• PROVIDED PASSAGE:
# MH size for wild camping



## bijgouder (Sep 18, 2009)

Hi all,

We are actively looking to buy our first motorhome, and intend to to use a mixture of paid sites/wild camping/stopovers. 

After viewing some MHs around the 6m mark, we have now seen a couple at around 7.5m which we are very interested in. I know there is probably a very obvious answer to this, but can I call on your practical experiences as to whether the larger vehicles would limit wild camping opportunities.

Thank you in anticipation, and I feel several more questions coming on as we home in on our purchase.

Kind regards.


----------



## davesport (Nov 12, 2006)

I would say probably the smaller the van the easier it will be to find a spot. My van's 7 & a bit metres & I've had no problems so far finding places to "park". My 644's remarkably capable off road provided you take your time 8) 

D.


----------



## 747 (Oct 2, 2009)

No probs with my 8.2 metre one.


----------



## GROUNDHOG (Mar 7, 2006)

Wouldn't worry about it, we wild camp in a 7.3 metre van and find it no different in that respect than our previous smaller van. Only thing we find can be a bit more difficult is parking in car parks where you absolutely need two spaces and enough room to swing out in the bigger van.


----------



## stewartwebr (May 27, 2005)

We wild camp with our 8.7m motorhome without any problem. We often do it with a car on tow as well. Don't think size matters to much in relation to the wild camping, just bigger you get the more thought you have to give to your route and space to park.


----------



## bijgouder (Sep 18, 2009)

Thank you all. Gives me some reassurance that we can have the freedom we want.


----------



## Addie (Aug 5, 2008)

I would say without a doubt that a 6m van (especially a panel van) will massively increase your changes of being able to Wild Camp. I say that with over 300 days of Wild Camping under our belt! Because you can fit into a regular sized parking space you can park right in city centers - even in capital cities. You don't have to inconvenience others or take up two spaces, just slot in wherever the mood takes you!

That's not to say that the bigger vans can't find somewhere to park, but certainly a 6m van will open up a few more doors unless you can throw the extra length off the back somewhere if the situation allows.


----------



## moby56 (Sep 16, 2010)

Have been on the road for the past 18 months in 8mtr van wild camping is easy you just need to think and look round before you commit to going in to an area


----------



## erneboy (Feb 8, 2007)

Having been roaming round Europe for four years in an 8.5m van I can say that we have never had any great problems, Alan.


----------



## peaky (Jul 15, 2009)

doesnt anyone find when they do park in a car park when they return cars have parked too close and there is nt the room to swing round to get out of the space ? i had this in a 6m panel van that we hired, i started to park on the skew so i could get out when we returned !!


----------



## Addie (Aug 5, 2008)

• SET TASKS:
a - Rewrite everything in the motorhome size thread from "## moby56 (Sep" down to "great problems, Alan.", changing "Europe" to "France".
b - Using the motorhome size thread, decide whether each statement agrees with it, answering yes or no and quoting the deciding words: (i) davesport's van is longer than 7 metres. (ii) GROUNDHOG finds wild camping harder in the current van than in the previous smaller one. (iii) stewartwebr often wild camps with a car on tow.
c - Extend the motorhome size thread from the point where it stops.

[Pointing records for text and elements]
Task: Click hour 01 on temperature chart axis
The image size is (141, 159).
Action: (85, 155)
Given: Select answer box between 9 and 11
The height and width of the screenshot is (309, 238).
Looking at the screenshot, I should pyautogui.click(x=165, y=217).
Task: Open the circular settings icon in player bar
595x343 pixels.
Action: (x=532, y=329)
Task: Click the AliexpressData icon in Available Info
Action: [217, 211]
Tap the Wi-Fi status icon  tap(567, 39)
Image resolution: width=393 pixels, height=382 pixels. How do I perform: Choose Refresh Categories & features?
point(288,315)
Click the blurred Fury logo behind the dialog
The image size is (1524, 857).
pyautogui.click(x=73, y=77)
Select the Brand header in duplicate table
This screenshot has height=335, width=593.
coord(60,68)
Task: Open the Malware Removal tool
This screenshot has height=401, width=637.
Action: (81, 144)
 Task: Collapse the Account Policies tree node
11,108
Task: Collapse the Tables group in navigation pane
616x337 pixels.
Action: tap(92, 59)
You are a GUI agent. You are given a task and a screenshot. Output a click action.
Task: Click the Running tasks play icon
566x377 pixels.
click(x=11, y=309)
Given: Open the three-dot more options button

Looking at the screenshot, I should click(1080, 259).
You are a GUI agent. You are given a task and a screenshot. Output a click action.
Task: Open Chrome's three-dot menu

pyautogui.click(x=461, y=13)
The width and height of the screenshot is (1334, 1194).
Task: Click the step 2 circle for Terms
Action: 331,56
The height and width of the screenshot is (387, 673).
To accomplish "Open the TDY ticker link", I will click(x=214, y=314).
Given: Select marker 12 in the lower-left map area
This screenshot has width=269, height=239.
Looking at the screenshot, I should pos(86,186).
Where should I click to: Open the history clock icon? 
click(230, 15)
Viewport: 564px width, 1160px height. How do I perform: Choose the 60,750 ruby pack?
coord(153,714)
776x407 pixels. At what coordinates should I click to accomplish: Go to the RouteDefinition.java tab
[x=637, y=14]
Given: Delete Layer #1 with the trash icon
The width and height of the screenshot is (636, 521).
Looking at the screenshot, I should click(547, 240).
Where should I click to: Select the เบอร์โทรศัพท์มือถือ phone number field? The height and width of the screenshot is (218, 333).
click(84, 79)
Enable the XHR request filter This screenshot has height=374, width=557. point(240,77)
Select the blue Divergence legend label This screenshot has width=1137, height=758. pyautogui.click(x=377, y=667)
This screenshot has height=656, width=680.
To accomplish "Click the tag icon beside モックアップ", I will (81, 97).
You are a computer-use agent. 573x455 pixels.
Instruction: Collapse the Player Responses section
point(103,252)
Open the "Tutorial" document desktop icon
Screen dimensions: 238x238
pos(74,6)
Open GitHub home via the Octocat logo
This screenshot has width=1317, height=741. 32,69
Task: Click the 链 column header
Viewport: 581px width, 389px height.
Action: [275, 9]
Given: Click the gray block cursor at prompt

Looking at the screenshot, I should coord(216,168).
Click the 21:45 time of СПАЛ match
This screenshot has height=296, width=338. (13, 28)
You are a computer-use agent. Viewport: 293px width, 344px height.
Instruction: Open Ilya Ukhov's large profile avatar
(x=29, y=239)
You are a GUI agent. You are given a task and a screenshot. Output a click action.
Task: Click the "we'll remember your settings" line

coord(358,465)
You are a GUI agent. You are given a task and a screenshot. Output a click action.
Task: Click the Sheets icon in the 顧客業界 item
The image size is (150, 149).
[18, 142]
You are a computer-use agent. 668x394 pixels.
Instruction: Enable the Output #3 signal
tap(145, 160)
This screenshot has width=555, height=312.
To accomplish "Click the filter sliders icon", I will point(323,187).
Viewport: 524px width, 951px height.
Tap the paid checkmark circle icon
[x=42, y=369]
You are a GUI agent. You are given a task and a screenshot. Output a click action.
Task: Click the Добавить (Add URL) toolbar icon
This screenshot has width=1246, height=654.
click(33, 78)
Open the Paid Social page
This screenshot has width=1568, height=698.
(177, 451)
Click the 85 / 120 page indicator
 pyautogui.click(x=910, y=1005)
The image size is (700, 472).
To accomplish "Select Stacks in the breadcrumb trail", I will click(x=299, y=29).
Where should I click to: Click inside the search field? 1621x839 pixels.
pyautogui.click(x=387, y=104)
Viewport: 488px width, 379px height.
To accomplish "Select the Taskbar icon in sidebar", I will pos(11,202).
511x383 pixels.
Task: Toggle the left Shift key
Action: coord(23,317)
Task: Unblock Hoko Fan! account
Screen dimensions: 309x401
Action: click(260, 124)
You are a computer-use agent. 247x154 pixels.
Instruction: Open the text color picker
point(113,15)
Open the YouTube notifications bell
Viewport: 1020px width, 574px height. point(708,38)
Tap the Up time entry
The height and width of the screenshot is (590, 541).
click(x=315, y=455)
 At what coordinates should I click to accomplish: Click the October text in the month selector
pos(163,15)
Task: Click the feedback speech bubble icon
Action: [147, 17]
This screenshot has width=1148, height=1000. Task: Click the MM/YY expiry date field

• WRITTEN ANSWERS:
a -
## moby56 (Sep 16, 2010)

Have been on the road for the past 18 months in 8mtr van wild camping is easy you just need to think and look round before you commit to going in to an area


----------



## erneboy (Feb 8, 2007)

Having been roaming round France for four years in an 8.5m van I can say that we have never had any great problems, Alan.

b -
(i) Yes: "My van's 7 & a bit metres"
(ii) No: "find it no different in that respect than our previous smaller van"
(iii) Yes: "We often do it with a car on tow as well."

c -
peaky said:


> doesnt anyone find when they do park in a car park when they return cars have parked too close and there is nt the room to swing round to get out of the space ? i had this in a 6m panel van that we hired, i started to park on the skew so i could get out when we returned !!


Nope, never! If you can get out in a car, you'll be able to get out in a 6m PVC regardless of how tight it "looks". I find a 6m Ducato easier to manover then a car in all honesty...


----------



## voyagerstan (Aug 6, 2010)

after 20 years with varius vans (9 mt at presant) rarley had problems 8) 8) 8)


----------



## voyagerstan (Aug 6, 2010)

after 20 years with varius vans (9 mt at presant) rarley had problems 8) 8) 8)


----------



## SamAhab (Aug 23, 2011)

Me too. 8.4 metres, mostly wild camping. I have a small car in tow (which is also useful as a scout car for investigating what's at the end of a narrow lane before committing the big vehicle to it for the night! I've found some wonderful wild spots in France (for overnighting) this way.

You'll also appreciate the greater living space than with a small van.


----------



## nicholsong (May 26, 2009)

For the OP

I am sure your original Question was related to the size of MH for parking.

As most have said that is not a big problem.

The other side of the coin is that with a circa 7m MH you will have the following:-

Bigger fresh and waste water tanks.

Almost certainly 2X Batteries

Maybe a garage for m/bike or cycles to get to city centres.

More storage for food, winter/summer clothes

These factors mean that you can last a lot longer independently before searching for replenishment.

Geoff


----------



## peaky (Jul 15, 2009)

what if the row in front is close , so when you pull out of the space you cant swing out ??does this make sense ?? so as im turning out the van is nt clear of the space but is close to the row in front of me , i had to shuffle the van to get out, or is it just me ??


----------



## Addie (Aug 5, 2008)

peaky said:


> what if the row in front is close , so when you pull out of the space you cant swing out ??does this make sense ?? so as im turning out the van is nt clear of the space but is close to the row in front of me , i had to shuffle the van to get out, or is it just me ??


There is very little overhang on the rear of a 6m X250 Ducato coupled with a good full lock and wheels placed fairly close to the nose seems to make it pretty easy. We wilded in a lot of city / town centre car parks (deffo a no go for the 7/8 metre crew!) and never had an issue.

But I suspect there might be a scenario where it might not be possible. I've got photos of the van in some pretty tight spots, but never an issue really.


----------



## rugbyken (Jan 16, 2006)

the small van is only a bonus if your going to stealth camp but then you could always cam up a bigger van .
mines 6.5mtrs not really had any problems apart from the swing of the hangover at the rear if we're tight but all van's are a compromise just gotta go with what you!!! feel you need,
we were looking at a big concorde in portugal that someone had come back from morocco with and he said every time he got a van sorted his missus would say but of course i cant manage without an onboard so and so ended up with w/machine and toad started off looking at panel vans,


----------



## peejay (May 10, 2005)

nicholsong said:


> The other side of the coin is that with a circa 7m MH you will have the following:-
> 
> Bigger fresh and waste water tanks.
> 
> ...


I have all that Geoff, and mine is only 5.99mtrs long and fits in standard parking slots. :wink:

Pete


----------



## nicholsong (May 26, 2009)

Pete 

Mine was a generalised comment about the possible advantages of a larger MH.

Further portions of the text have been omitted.